Gemüsechips – lecker und gesund?

Sind Gemüsechips gesund?

Gemüsechips sind eine gute Alternative zu herkömmlichen Kartoffelchips oder anderen Knabbereien, denken viele. Aber stimmt das wirklich? Wie gesund sind abgepackte Gemüsechips aus dem Supermarkt wirklich? Wer sie kauft, sollte auf jeden Fall genauer hinschauen, welche Inhaltsstoffe sich im vermeintlichen Naturprodukt verstecken: Wir haben die wichtigsten Infos rund um Gemüsechips für dich zusammengestellt. 

Ein Haufen Gemüsechips
Sind Gemüsechips wirklich eine Alternative zu Kartoffelchips? © iStock

Gemüse oder Kartoffeln – was ist besser?

Viele leben in dem Glauben, dass Gemüsechips deutlich gesünder sind als normale Kartoffelchips. Kein Wunder – es steht ja auch „Gemüse“ drauf. Zum Fernsehen oder beim gemütlichen Zusammensitzen mit Freunden kommen deshalb immer öfter Gemüsechips auf den Tisch. Dabei kann man leider nicht pauschal davon ausgehen, dass Gemüsechips wirklich viel gesünder sind als andere frittierte Knabbereien wie Kartoffelchips oder Erdnüsse im Teigmantel. Mittlerweile hat man eine große Auswahl, wenn man im Supermarkt nach Gemüsechips sucht. Aber nicht nur optisch, auch von der Zutatenliste her unterschieden sich die Produkte deutlich – das wirst du aber erst bei näherem Hinschauen bemerken. Rote Bete, Süßkartoffel, Karotten, Zucchini, diese bunten Gemüsesorten werden am häufigsten für die Herstellung von Gemüsechips genutzt.

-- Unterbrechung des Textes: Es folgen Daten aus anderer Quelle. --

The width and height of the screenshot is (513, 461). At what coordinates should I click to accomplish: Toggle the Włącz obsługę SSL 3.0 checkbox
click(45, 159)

Gesunde Gemüsechips: Auf die Herstellung kommt es an

Im Allgemeinen enthalten Gemüsechips weniger Zutaten als herkömmliche Kartoffelchips – was zum größten Teil daran liegt, dass die Chips relativ neu und in weniger verschiedenen Würzungen erhältlich sind. Neben Gemüse sind vor allem Öl und Salz enthalten. Aber auch weitere Zusätze wie Aromen, Konservierungsstoffe und Geschmacksverstärker sind möglich. Deshalb solltest du beim Kauf von Gemüsechips darauf achten, ob die Chips zum Beispiel frittiert oder gebacken sind und welche zusätzlichen Inhaltstoffe verwendet werden.

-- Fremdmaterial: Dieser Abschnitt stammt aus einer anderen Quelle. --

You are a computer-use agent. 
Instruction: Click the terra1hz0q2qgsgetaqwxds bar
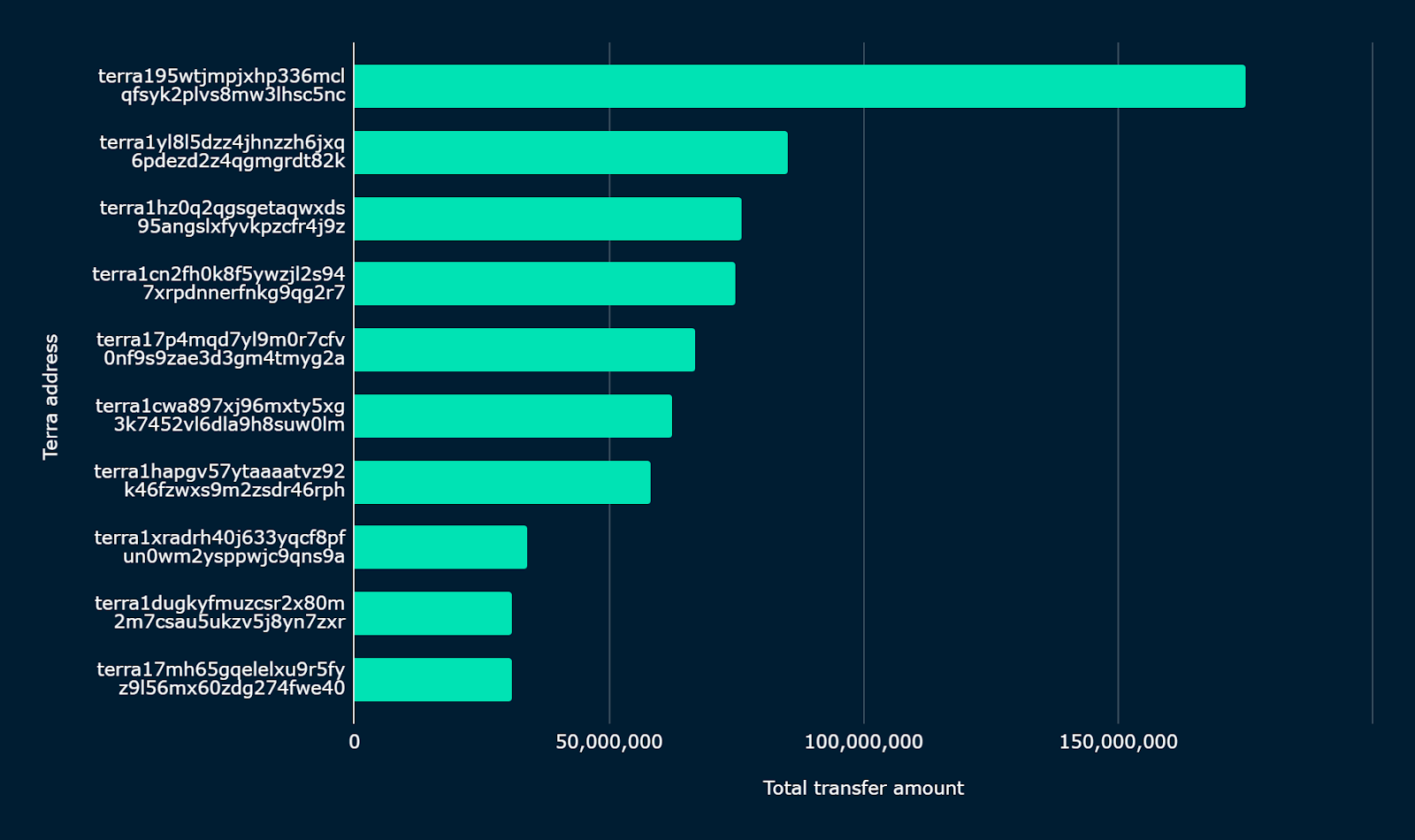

  • Fettgehalt: Meist werden Gemüsechips in Öl frittiert und enthalten daher nicht weniger Fett als normale Kartoffelchips. Es gibt aber neue Methoden der Zubereitung, bei denen fast komplett auf Öl verzichtet wird. Die Herstellungsmethode ist daher einer der wichtigsten Punkte, wenn es darum geht, wie gesund Gemüsechips sind.
  • Zucker und Aromen: Um die Gemüsechips noch geschmacksintensiver zu machen, kommen häufig Zucker – getarnt als Fruktose oder Laktose – zum Einsatz. Auch Geschmacksverstärker oder Aromastoffe sind in vielen Chips-Packungen zu finden.
  • Konservierungsstoffe: Natürlich müssen Gemüsechips aus der Packung länger als nur ein paar Tage genießbar bleiben. Salz verlängert die Haltbarkeit, das tun aber teilweise eben auch zugesetzte Konservierungsstoffe – also Augen auf!

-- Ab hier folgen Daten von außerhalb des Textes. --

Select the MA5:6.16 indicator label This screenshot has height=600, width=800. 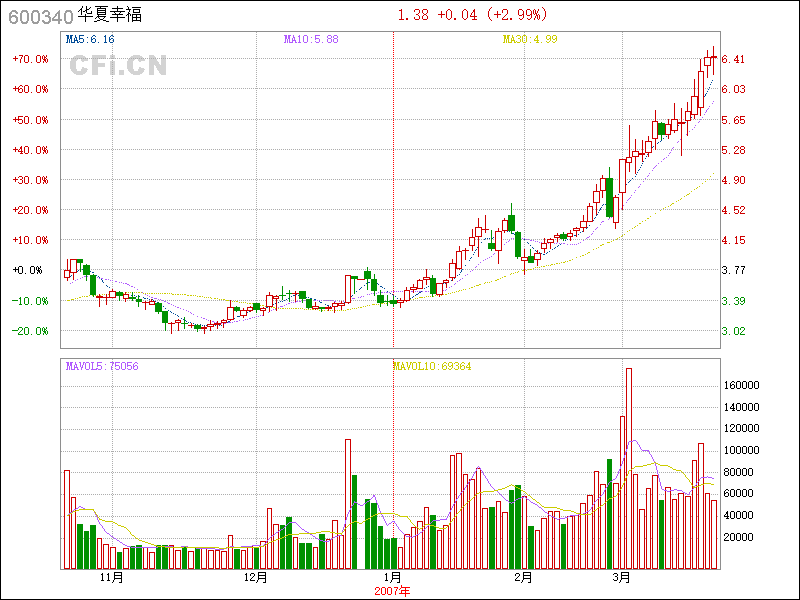tap(90, 39)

Frittierte Gemüsechip haben ungefähr gleich viele Kalorien wie Kartoffelchips. Insgesamt sind gekaufte Gemüsechips zwar eine leckere Alternative zu Kartoffelchips, aber viel gesünder ist die gekaufte Version nicht.

Fazit: Gemüsechips ohne Reue genießen

Gemüsechips solltest du – genau wie alle anderen fettreichen Chips und Knabbereien auch – in Maßen genießen. Achte außerdem beim Kauf immer auf unnötige Zusatzstoffe und Aromen, die in den Chips verarbeitet sind. Am gesündesten sind natürlich selbstgemachte Gemüsechips, denn so kannst du sicher sein, dass nur natürliche Zutaten verarbeitet werden. Außerdem kannst du, anstatt die Chips in Öl zu frittieren, die Gemüsescheiben würzen und im Backofen backen: So sind sie definitiv fettärmer!

Und noch ein Tipp für Fans gesunder Ernährung: Was Gemüsechips immer den Rang abläuft, ist der gute alte Rohkostteller. Warum Gemüse frittieren oder backen, wenn Möhren, Zucchini und Co. auch roh lecker und knackig schmecken? In Kombination mit schmackhaften selbst gemachten Dips oder Kräuterquark ist naturbelassenes Gemüse auf jeden Fall die gesündeste Alternative.